In patients with acute lung injury (ALI) and acute respiratory distress syndrome (ARDS), there is fluid accumulation in the alveoli and impaired gas exchange, in part due to the decreased ability of the lungs to clear edema (1, 2). It is well known that alveolar fluid reabsorption occurs mainly by active transport of sodium ions out of the alveolar spaces with water following the osmotic gradient (3). Sodium transport across the epithelium is regulated in part by the basolateral Na,K-ATPase in addition to apical sodium channels and possibly chloride channels (4, 5). Previous studies in animal models of ARDS demonstrated enhanced alveolar fluid clearance (AFC) following treatment with β-agonists (69). The increase in AFC is mediated through the β2-receptor and is due in large part to recruitment of the Na,K-ATPase to the plasma membrane and consequent increased Na,K-ATPase activity (7, 1013).

Calcium is a second messenger that is important in regulating vesicle fusion and exocytosis in many cell types (14), and β2-agonists have been shown to increase intracellular calcium levels in cardiac myocytes (15, 16). One of the primary modes of calcium entry in non-excitable cells is store-operated calcium entry (SOCE). SOCE consists of two phases: release of Ca2+ from intracellular stores (mainly the endoplasmic reticulum), which then leads to a second phase of sustained Ca2+ entry across the plasma membrane through store-operated channels (17, 18). The most common and well described mechanism of SOCE occurs via calcium release-activated calcium (CRAC) channels (19). CRAC channels have two key components which are the calcium-sensing ER transmembrane protein STIM1 and the plasma membrane pore forming Orai proteins (20).

In this work, we found that β2-agonists elicit SOCE via STIM1-associated CRAC channels in alveolar epithelial cells (AEC).
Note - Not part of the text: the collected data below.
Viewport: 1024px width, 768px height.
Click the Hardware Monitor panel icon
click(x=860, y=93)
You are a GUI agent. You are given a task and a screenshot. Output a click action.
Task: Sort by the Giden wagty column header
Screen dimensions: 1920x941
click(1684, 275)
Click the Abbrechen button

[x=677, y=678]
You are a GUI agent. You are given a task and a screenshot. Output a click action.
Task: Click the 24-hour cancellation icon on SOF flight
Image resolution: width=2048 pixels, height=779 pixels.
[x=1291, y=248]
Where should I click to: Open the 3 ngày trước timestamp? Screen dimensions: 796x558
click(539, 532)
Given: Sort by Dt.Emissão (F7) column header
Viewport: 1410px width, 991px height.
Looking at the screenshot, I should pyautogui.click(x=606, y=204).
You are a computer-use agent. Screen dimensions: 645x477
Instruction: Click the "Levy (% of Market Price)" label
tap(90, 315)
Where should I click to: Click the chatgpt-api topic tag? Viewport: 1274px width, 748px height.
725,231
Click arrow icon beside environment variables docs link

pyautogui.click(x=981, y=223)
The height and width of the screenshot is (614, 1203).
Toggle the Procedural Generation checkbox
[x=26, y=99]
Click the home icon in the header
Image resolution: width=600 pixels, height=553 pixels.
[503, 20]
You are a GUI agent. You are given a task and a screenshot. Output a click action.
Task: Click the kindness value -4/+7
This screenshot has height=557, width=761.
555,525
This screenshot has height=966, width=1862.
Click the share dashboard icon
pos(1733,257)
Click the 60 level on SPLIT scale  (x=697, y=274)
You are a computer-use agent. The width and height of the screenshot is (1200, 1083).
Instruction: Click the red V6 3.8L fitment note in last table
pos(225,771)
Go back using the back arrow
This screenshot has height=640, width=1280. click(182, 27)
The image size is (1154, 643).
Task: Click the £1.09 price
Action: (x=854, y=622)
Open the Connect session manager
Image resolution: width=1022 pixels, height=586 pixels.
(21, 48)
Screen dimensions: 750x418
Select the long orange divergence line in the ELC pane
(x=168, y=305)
In addition, we show that β2-agonist induced calcium entry is necessary for the β2-agonist-induced recruitment of Na,K-ATPase to the plasma membrane of AECs. Finally, we demonstrate that the magnitude of calcium entry in AECs impacts the abundance of Na,K-ATPase at the plasma membrane.

MATERIALS AND METHODS

Reagents

All cell culture reagents were from Corning Life Sciences. Albuterol sulfate (0.083%) vials from Nephron Pharmaceuticals Corporation were purchased through the Northwestern Memorial Hospital pharmacy store. 1,2-Bis(2-aminophenoxy)ethane-N,N,N’,N’-tetraacetic acid-acetoxymethyl ester (BAPTA-AM), thapsigargin (TG), and lanthanum (III) chloride were from Sigma-Aldrich. Forskolin was obtained from Ascent Scientific. ICI-118,551 and SQ-22536 were from EMD-Millipore. Rat STIM1 small interfering RNA (siRNA) modified with 3’-AlexaFluor546 was purchased from Qiagen. Non-silencing siRNA and Lipofectamine RNAiMAX were from Life Technologies. EZ-Link N-hydroxysuccinimide-SS-biotin and streptavidin-agarose beads were purchased from Thermo Scientific Pierce Protein Biology. All other chemicals were from Sigma-Aldrich and were the highest grade available.

Cell Lines and Culture

Alveolar type II (ATII) cells were isolated from the lungs of pathogen-free adult male Sprague-Dawley rats (200 – 225 g), as described previously (21). Cells were used on days 2 and 3 after the isolation. Rat lung epithelial (RLE-6TN) cells (ATCC CRL-2300) were grown in Dulbecco’s modified Eagle’s medium (DMEM) supplemented with 10% fetal bovine serum, 100 U/ml penicillin, 100 µg/ml streptomycin, and 20 µM HEPES.

Transfections

RLE cells were transfected with rat STIM1 siRNA duplexes (100 pmol) by using Lipofectamine RNAiMAX according to the manufacturer’s recommended protocol, and experiments were performed 48–72 h later. A nonsilencing siRNA was used as a control.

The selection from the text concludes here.